→ **HOW TO COMPLETE THIS TASK**
Reproduce what is written in the records below exactly, and leave out the images.

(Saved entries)

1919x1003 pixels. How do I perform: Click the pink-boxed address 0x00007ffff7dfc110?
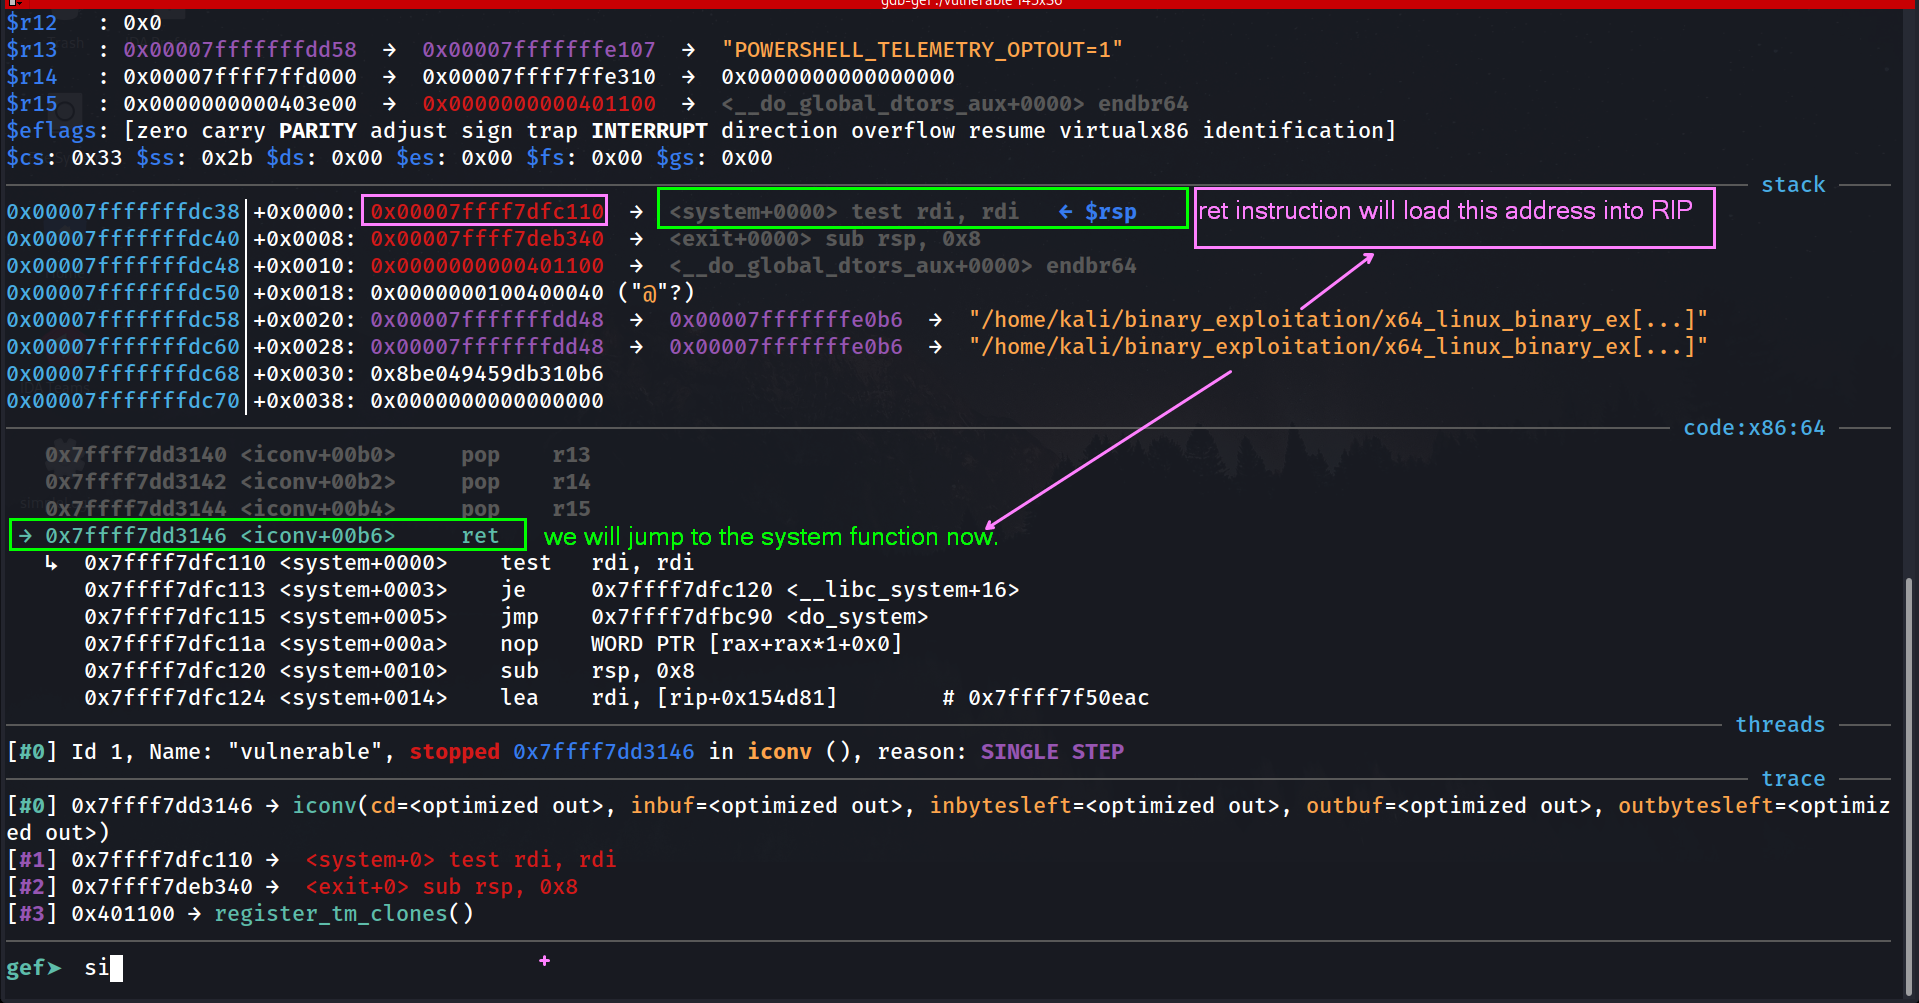(x=486, y=212)
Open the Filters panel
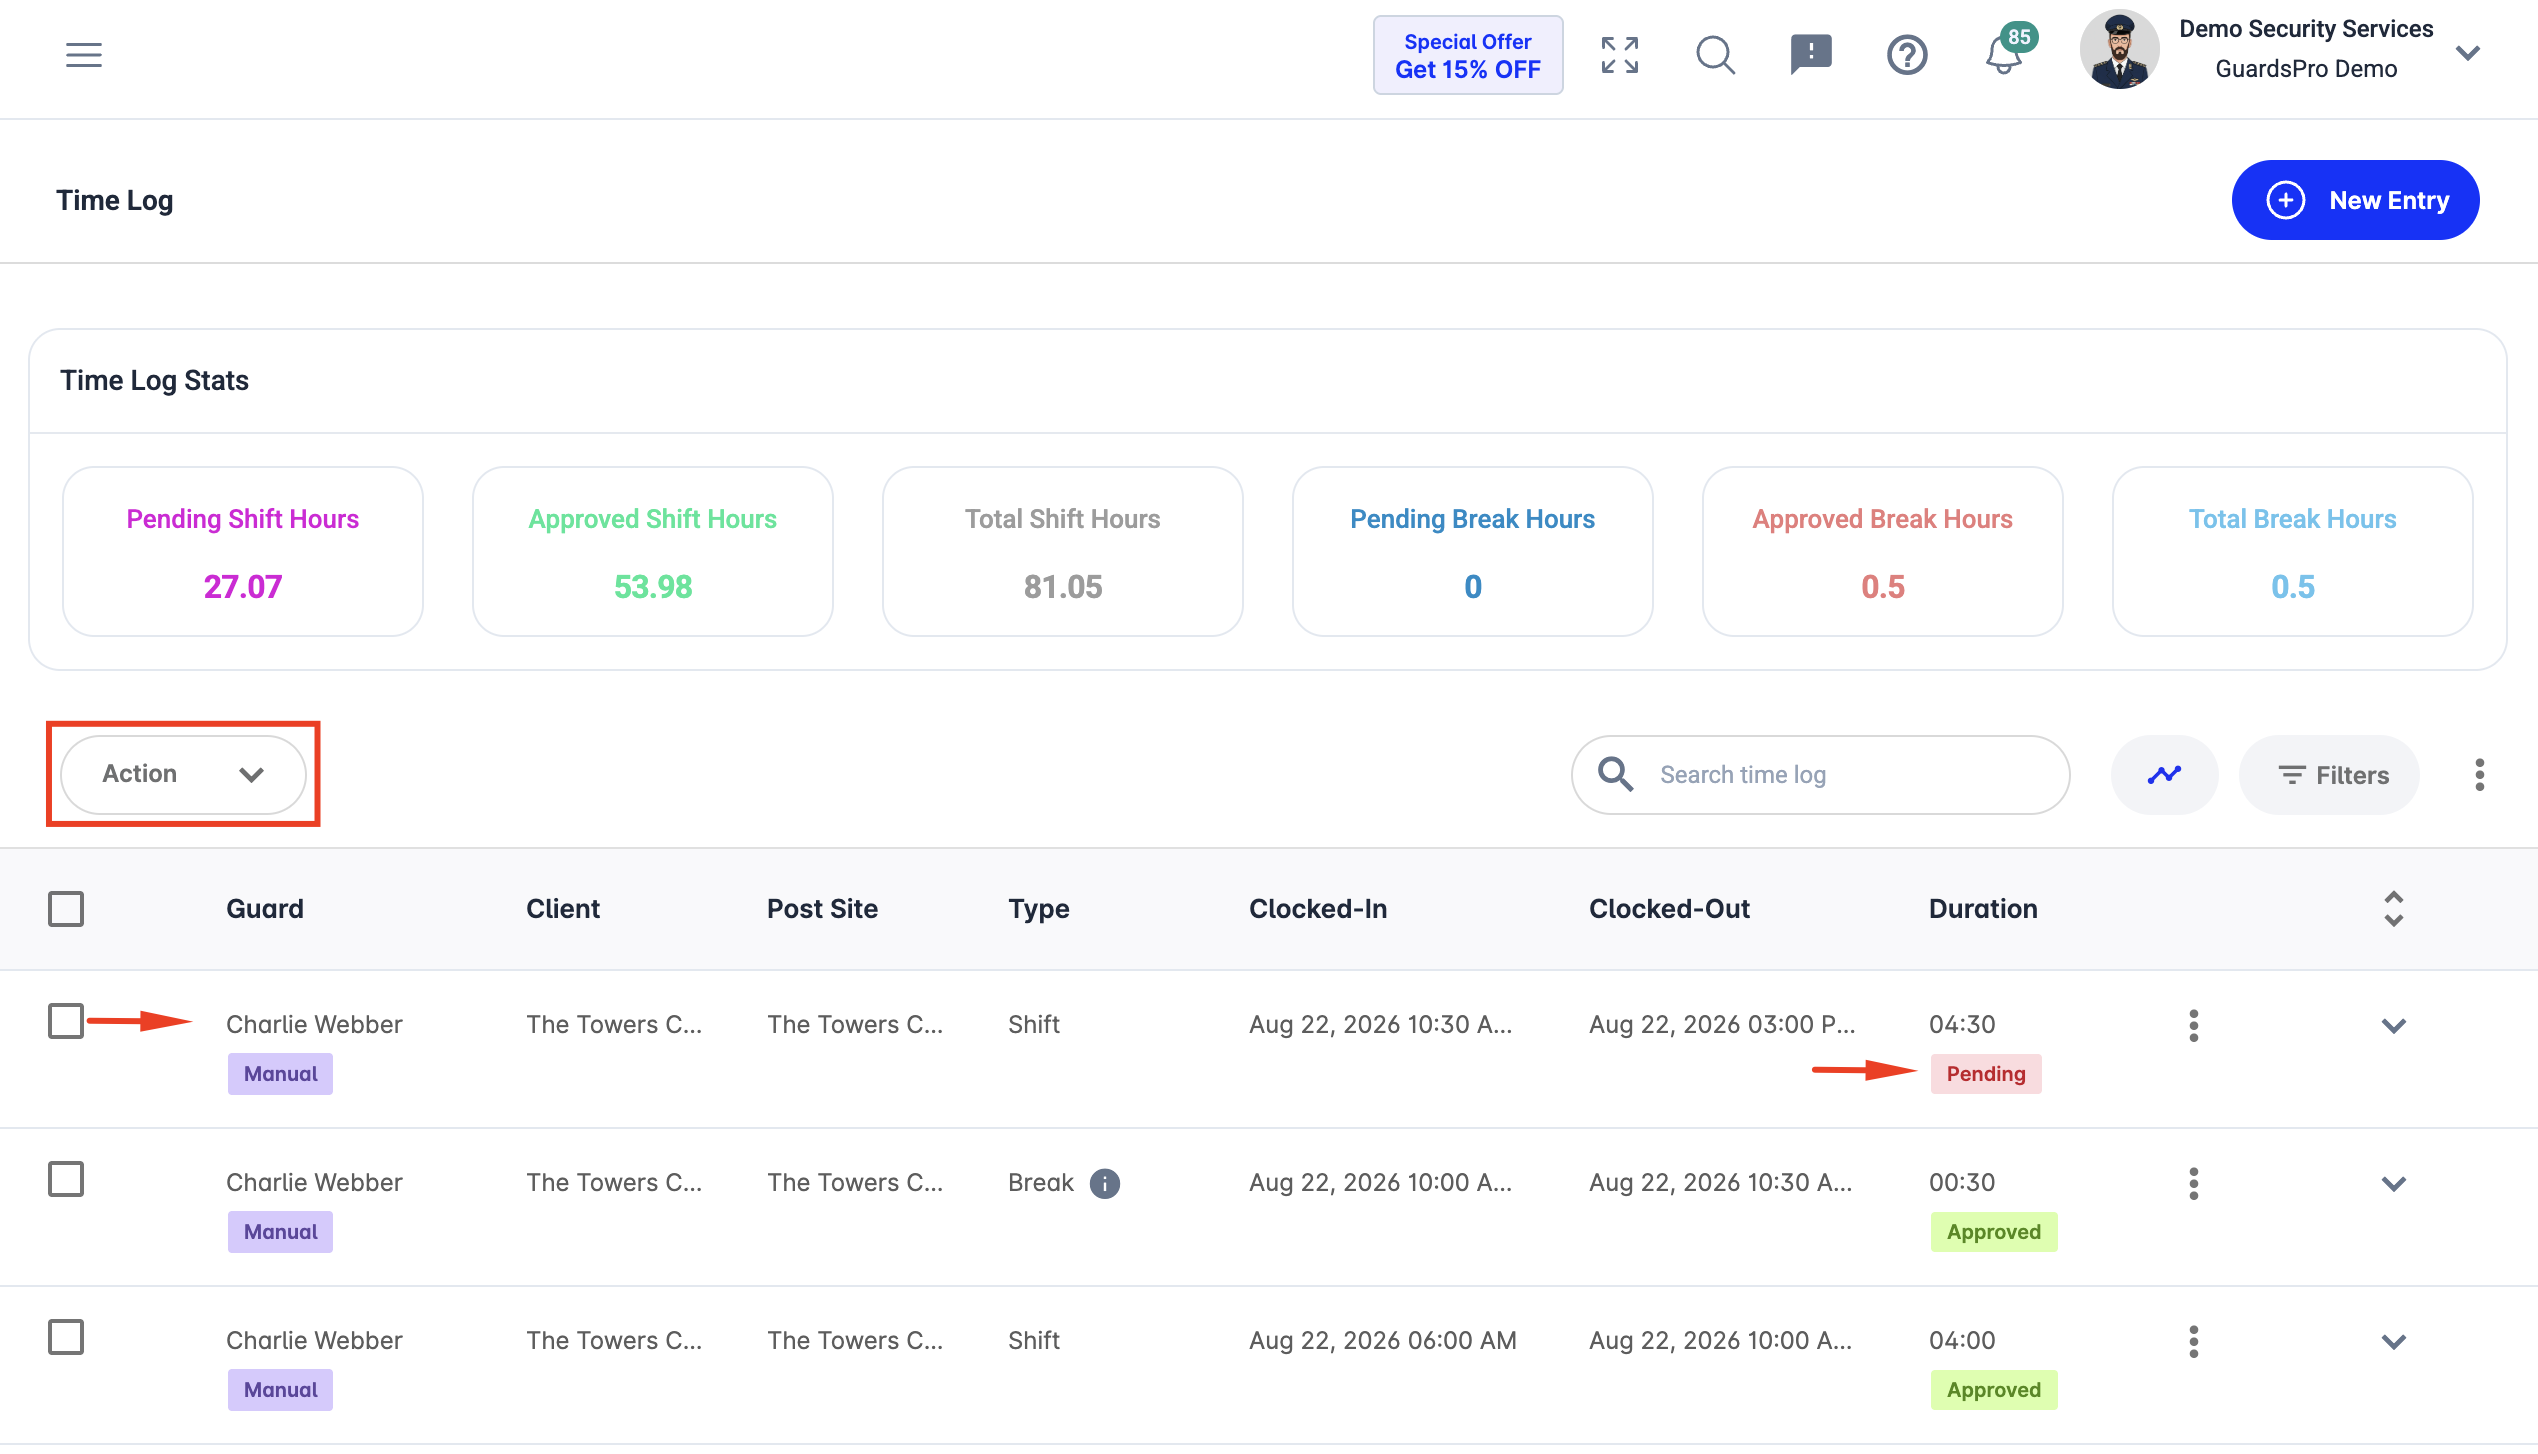This screenshot has height=1454, width=2538. point(2329,775)
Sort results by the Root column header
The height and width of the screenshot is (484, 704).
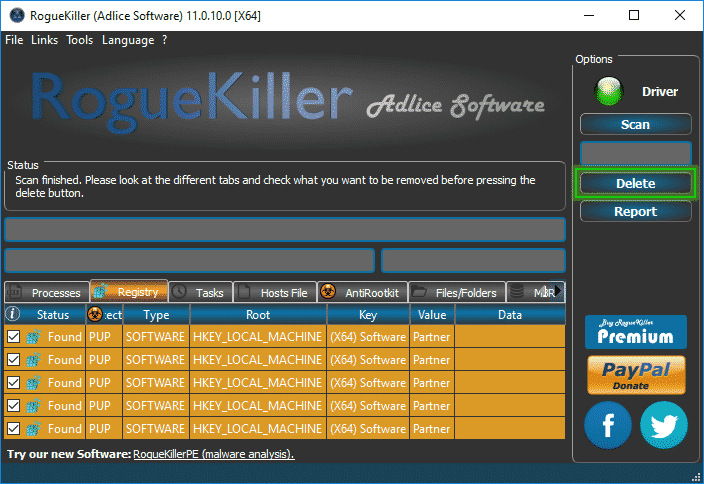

→ **SOLUTION FOR THIS EXERCISE**
1919x1003 pixels. How do I perform: Click the pink-boxed address 0x00007ffff7dfc110?
(x=486, y=212)
Open the Filters panel
This screenshot has height=1454, width=2538. point(2329,775)
Sort results by the Root column header
The height and width of the screenshot is (484, 704).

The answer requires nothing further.